DIRECTIONS - The line with "Viewport: 1079px width, 1753px height.", the line with "Task: Click the MISSIONS heading text", and all lines between them in the material below: return these exactly, and no others.

╭─ DATASET ENTRIES

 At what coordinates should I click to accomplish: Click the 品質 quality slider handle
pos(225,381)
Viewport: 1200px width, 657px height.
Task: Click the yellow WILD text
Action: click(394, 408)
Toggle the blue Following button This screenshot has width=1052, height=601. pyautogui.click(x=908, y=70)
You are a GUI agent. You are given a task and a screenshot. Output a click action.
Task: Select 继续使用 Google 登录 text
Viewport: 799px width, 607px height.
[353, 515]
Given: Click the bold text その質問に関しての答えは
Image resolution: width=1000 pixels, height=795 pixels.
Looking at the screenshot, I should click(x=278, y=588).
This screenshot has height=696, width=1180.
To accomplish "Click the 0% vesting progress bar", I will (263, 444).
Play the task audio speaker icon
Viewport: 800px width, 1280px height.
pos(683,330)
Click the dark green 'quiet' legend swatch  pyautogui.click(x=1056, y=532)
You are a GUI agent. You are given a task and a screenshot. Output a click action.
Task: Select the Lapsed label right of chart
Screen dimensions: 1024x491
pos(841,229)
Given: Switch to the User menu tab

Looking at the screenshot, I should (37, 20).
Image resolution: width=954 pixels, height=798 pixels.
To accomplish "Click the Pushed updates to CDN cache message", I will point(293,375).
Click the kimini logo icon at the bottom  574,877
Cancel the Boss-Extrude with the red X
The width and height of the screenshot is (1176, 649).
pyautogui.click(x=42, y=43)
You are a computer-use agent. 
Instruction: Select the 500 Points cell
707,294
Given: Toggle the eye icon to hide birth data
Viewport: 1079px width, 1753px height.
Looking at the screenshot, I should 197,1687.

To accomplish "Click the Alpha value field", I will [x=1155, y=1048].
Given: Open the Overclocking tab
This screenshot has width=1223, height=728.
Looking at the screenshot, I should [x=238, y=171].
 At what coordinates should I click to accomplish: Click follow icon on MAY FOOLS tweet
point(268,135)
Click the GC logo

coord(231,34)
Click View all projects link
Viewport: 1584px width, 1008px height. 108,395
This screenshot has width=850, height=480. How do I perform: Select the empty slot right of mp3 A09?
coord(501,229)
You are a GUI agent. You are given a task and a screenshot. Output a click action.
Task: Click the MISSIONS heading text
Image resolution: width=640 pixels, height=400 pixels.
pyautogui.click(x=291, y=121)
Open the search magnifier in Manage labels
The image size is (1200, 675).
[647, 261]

╰─

REPLY TO THE TASK -
Viewport: 1079px width, 1753px height.
Looking at the screenshot, I should 197,1687.

To accomplish "Click the Alpha value field", I will [x=1155, y=1048].
Given: Open the Overclocking tab
This screenshot has width=1223, height=728.
Looking at the screenshot, I should [x=238, y=171].
 At what coordinates should I click to accomplish: Click follow icon on MAY FOOLS tweet
point(268,135)
Click the GC logo

coord(231,34)
Click View all projects link
Viewport: 1584px width, 1008px height. 108,395
This screenshot has width=850, height=480. How do I perform: Select the empty slot right of mp3 A09?
coord(501,229)
You are a GUI agent. You are given a task and a screenshot. Output a click action.
Task: Click the MISSIONS heading text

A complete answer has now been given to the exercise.